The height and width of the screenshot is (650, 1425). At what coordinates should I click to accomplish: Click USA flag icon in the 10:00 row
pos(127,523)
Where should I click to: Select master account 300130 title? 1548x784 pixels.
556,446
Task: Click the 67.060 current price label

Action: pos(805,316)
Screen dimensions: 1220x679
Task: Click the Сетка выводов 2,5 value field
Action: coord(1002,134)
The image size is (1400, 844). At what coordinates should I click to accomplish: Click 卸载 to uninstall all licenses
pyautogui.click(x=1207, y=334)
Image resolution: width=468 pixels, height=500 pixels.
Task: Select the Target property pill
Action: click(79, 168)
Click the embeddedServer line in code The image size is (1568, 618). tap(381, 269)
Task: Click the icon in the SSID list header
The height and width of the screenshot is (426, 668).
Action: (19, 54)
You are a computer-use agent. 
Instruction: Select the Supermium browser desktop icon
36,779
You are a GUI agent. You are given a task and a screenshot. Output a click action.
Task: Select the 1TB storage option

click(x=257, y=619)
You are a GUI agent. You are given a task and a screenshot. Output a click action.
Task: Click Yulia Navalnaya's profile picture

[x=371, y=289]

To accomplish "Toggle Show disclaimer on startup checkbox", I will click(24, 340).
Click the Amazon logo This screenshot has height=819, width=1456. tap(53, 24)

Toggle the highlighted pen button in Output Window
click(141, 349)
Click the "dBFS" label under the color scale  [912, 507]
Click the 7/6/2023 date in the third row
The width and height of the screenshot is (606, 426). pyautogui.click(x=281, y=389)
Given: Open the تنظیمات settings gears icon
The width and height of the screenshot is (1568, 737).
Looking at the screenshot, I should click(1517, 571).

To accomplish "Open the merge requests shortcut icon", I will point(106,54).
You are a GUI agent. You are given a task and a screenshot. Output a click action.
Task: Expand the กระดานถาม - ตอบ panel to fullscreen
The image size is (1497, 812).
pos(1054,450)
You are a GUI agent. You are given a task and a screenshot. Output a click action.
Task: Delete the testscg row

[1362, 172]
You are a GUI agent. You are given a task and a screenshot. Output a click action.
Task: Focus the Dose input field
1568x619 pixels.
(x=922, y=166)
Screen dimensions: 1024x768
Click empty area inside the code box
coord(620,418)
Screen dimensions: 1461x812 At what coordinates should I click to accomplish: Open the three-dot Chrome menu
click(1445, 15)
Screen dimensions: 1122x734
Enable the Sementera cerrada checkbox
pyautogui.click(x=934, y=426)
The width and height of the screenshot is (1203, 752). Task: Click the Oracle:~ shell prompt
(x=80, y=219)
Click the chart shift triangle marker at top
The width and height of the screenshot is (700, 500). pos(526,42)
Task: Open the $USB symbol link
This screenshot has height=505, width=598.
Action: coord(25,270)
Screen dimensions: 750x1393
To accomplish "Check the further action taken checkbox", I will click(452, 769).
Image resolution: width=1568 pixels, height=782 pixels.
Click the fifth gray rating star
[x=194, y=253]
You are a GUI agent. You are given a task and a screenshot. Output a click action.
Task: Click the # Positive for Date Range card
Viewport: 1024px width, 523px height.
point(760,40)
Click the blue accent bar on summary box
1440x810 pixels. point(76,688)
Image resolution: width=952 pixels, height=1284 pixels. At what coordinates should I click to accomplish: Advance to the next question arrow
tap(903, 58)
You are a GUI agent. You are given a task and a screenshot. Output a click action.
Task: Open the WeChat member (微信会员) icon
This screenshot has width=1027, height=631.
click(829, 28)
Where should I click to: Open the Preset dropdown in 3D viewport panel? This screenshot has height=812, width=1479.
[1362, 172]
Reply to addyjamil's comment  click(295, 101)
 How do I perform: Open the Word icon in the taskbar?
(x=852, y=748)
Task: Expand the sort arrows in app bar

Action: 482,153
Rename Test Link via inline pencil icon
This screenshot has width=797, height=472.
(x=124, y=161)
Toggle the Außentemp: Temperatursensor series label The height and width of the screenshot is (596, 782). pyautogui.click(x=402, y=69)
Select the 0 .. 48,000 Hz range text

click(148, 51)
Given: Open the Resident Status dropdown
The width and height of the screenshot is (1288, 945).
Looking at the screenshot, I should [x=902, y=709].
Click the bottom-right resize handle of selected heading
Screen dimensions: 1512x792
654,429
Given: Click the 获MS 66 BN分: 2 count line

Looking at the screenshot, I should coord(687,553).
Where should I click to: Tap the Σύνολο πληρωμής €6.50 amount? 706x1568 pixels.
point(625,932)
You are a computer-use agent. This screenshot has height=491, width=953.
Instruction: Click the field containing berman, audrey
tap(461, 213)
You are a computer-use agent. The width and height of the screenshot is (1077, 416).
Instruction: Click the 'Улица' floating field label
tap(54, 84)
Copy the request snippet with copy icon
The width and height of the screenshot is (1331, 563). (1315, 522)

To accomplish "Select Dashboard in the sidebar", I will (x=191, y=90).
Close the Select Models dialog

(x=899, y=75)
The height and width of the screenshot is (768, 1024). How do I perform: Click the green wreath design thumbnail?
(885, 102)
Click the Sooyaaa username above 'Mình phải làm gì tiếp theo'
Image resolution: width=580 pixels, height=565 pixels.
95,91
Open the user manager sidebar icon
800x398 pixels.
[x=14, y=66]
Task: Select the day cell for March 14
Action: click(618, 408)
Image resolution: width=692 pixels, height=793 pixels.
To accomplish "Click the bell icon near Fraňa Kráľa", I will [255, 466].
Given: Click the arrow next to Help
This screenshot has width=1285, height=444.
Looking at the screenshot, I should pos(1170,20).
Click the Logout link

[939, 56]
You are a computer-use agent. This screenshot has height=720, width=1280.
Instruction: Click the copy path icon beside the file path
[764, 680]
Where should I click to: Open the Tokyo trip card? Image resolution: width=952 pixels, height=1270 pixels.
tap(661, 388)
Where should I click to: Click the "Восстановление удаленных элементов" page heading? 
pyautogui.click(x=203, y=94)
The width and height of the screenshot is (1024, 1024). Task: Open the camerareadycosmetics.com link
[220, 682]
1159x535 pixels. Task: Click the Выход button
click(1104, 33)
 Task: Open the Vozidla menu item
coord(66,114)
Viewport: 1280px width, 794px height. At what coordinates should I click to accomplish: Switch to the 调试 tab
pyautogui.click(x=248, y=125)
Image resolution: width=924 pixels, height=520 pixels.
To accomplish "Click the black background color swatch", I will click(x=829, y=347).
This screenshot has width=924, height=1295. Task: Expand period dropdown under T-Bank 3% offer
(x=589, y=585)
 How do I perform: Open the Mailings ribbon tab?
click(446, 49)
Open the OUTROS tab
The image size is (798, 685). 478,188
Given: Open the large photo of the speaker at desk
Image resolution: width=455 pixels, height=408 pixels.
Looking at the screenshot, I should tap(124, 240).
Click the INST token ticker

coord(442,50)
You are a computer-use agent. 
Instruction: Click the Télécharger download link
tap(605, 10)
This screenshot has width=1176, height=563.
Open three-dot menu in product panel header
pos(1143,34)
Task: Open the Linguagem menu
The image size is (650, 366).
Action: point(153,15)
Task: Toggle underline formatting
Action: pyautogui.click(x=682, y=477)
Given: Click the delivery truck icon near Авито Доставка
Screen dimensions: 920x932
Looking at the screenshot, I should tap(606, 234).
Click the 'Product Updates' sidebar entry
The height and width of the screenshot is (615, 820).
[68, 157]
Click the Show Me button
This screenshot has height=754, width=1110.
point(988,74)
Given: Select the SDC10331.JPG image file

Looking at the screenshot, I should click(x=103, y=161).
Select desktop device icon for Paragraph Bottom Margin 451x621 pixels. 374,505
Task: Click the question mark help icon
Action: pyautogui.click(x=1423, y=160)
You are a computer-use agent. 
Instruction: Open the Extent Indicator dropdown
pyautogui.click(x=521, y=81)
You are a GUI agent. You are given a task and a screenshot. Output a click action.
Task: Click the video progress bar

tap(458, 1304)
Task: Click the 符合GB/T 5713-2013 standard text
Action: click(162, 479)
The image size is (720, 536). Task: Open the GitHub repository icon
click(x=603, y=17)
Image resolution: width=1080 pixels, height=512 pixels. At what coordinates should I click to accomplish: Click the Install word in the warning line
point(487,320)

> **Problem to solve**
All lines above with the word "color" need to be reported.

> **Answer box**
Click the "dBFS" label under the color scale  [912, 507]
To accomplish "Click the black background color swatch", I will click(x=829, y=347).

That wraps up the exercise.